Of course, if you own a Meritage home, you already have energy-efficient features that help cut down on electrical use and save you money, such as UV-blocking windows, that deflect heat and UV rays, spray foam insulation that reduces the loss of conditioned air and sealed insulated ducts that boost the effectiveness of your HVAC system.

But if you want to save even more energy and help reduce your energy bills, there are additional steps you can take, according to Jill Hanks, spokesperson for Arizona Public Service (APS), which serves 1.3 million customers in 11 counties.

Electronics

Many of us are spending a lot more time on our computers at home these days, logging in to video conferences or working remotely. And with kids being at home too, the television might be on more often. “The good news is using things more often while working at home, like your computer and television, aren’t large drivers of your electricity bills,” says Hanks. However, you should still try to unplug your laptop, computer and other electronics when you’re done for the day because they still use some energy, even when they’re off or in sleep mode.

Lights

Working from home means you’re likely using your lights more than usual. Hanks suggests switching to LED light bulbs.
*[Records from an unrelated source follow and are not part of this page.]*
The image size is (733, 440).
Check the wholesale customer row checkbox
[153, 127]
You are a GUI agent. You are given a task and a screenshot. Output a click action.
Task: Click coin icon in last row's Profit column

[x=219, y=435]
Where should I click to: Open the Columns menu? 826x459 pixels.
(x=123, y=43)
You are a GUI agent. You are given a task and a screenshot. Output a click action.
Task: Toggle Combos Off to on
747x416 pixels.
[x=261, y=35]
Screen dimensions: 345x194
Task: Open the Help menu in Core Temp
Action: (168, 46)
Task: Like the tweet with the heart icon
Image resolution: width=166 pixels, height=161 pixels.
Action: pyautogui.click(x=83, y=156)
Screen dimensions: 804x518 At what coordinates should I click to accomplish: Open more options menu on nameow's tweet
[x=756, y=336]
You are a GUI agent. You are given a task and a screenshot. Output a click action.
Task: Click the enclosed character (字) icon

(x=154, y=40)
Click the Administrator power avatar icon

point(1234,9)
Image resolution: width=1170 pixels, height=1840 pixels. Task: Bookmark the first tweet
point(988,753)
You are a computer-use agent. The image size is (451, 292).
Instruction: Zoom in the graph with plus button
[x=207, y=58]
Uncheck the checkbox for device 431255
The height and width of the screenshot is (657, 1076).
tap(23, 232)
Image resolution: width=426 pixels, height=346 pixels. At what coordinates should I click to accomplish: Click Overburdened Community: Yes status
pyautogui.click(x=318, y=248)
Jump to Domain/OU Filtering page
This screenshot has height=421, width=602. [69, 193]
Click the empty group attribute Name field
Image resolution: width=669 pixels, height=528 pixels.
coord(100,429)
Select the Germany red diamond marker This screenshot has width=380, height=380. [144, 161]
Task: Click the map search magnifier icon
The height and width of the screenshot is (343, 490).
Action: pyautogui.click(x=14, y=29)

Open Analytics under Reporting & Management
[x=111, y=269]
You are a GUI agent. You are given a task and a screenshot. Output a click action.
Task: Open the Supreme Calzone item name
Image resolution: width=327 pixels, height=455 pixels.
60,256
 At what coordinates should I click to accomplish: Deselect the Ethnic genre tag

They last up to 15 times longer than traditional incandescent bulbs and use 90% less energy. They also emit approximately 90% less heat, which helps save on overall costs. And the best way to save on lighting costs is as simple as flicking a switch. “Of course, when you’re not using something, turn it off,” says Hanks. “And remind the kids to do that as well.”

Thermostat and fans

When you are home and awake, set your thermostat as low as is comfortable. Consider wearing a sweater and slippers on colder days. When you go to bed or leave the house, lower your thermostat even more. A smart or programmable thermostat allows you to set it and forget it, automatically adjusting heating and cooling settings to save money year-round. Check your utility’s website to see if you qualify for smart thermostat rebates, such as the one from APS.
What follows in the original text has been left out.